Background: The objective of this study was to evaluate three-dimensional morphology of acetabular lunate surface in patients with dysplastic hip using three-dimensional computed tomography (CT), and to compare the lunate surface morphology between the normal and dysplastic hips.
Methods: Sixty seven dysplastic hips in symptomatic patients and 61 normal hips in healthy volunteers who underwent three-dimensional CT scanning were included in this study. The size and shape of the lunate surface was measured with a fully automated imaging technique using Mimics16.0 software; lunate surface morphology was compared between the normal and dysplastic hips on the radial spherical coordinate system.

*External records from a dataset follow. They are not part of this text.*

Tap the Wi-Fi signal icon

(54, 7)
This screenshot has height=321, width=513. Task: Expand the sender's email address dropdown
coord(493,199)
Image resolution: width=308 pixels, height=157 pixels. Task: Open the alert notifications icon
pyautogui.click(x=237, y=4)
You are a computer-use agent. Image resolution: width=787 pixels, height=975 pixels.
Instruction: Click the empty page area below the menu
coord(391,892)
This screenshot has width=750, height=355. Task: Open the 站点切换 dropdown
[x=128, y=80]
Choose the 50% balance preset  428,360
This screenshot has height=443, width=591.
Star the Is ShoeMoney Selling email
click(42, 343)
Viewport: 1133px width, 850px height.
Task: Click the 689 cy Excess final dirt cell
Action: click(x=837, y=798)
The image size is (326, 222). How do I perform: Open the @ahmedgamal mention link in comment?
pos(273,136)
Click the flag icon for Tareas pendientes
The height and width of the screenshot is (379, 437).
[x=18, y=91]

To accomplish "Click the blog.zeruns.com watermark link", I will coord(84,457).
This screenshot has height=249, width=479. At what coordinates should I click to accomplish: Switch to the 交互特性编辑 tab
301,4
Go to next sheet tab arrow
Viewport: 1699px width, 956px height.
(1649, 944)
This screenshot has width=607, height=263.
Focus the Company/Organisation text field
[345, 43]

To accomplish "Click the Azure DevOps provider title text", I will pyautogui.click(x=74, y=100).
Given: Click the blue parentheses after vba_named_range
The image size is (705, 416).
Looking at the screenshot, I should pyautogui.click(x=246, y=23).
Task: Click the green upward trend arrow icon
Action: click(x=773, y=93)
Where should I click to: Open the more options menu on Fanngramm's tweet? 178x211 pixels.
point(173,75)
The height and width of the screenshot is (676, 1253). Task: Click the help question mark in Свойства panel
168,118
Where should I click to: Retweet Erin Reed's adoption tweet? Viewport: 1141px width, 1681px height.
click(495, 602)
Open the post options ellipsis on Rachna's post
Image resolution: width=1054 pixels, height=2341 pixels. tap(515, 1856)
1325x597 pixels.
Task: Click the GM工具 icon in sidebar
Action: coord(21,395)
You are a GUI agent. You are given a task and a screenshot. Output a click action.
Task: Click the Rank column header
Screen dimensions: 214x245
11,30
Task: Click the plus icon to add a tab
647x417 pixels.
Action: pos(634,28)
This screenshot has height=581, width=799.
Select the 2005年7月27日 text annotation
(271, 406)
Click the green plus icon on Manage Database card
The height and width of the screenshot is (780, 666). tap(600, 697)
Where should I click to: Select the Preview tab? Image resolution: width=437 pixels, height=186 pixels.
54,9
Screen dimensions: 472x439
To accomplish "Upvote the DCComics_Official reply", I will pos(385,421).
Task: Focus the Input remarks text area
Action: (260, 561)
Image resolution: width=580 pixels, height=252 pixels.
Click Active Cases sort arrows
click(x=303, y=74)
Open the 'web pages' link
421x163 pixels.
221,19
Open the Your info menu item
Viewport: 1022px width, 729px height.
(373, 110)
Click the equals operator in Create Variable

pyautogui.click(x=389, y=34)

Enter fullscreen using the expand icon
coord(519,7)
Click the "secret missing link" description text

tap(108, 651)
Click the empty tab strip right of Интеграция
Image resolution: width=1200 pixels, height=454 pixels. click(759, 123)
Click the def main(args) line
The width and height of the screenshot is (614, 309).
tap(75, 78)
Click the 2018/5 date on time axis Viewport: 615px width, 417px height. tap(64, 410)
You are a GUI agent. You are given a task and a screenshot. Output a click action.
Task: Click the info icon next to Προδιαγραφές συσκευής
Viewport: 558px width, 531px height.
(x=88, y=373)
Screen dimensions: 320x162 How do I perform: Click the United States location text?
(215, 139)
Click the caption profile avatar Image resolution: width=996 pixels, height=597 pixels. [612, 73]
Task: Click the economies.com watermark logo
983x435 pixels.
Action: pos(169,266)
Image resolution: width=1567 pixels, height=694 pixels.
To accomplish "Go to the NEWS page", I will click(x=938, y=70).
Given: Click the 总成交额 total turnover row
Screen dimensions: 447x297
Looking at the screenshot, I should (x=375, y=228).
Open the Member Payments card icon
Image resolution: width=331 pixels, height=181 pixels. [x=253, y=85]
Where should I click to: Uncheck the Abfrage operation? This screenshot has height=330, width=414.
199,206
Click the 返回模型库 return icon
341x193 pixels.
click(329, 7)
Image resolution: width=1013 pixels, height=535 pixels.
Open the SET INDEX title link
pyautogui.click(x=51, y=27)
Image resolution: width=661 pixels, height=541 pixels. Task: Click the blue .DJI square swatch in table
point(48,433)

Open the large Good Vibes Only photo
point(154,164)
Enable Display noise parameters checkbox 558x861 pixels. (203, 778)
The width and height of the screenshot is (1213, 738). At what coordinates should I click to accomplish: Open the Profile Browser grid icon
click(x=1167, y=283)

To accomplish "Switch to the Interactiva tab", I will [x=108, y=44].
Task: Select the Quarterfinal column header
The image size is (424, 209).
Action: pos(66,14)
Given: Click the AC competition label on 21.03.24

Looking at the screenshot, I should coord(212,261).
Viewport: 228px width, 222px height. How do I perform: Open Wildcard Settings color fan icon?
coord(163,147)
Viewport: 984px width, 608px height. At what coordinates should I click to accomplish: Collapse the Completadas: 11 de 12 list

Results: A general trend of inferomedial rotation of the lunate surface was observed in dysplastic hips. Dysplastic hips showed a remarkable decrease in total absolute and relative size of the lunate surface as compared to that in normal hips. The dysplastic hips were divided into four groups: superior area decrease group (SD); anterosuperior area decrease group (ASD); global area decrease group (GD); global area increase group (GI). The arc of the global increase (GI) subgroup (26.86%) was increased, while that of the remaining three subgroups was decreased as compared to that in the normal acetabulum group.
Conclusion: Three-dimensional information and fundamental morphological features of the lunate surface in dysplastic hips were significantly different from those in the normal group. These findings may aid precise computational biomechanical analysis, preoperative planning for periacetabular osteotomy (PAO), achievement of satisfactory cartilaginous congruency, and judgment of postoperative prognosis in addition to postoperative treatment evaluation.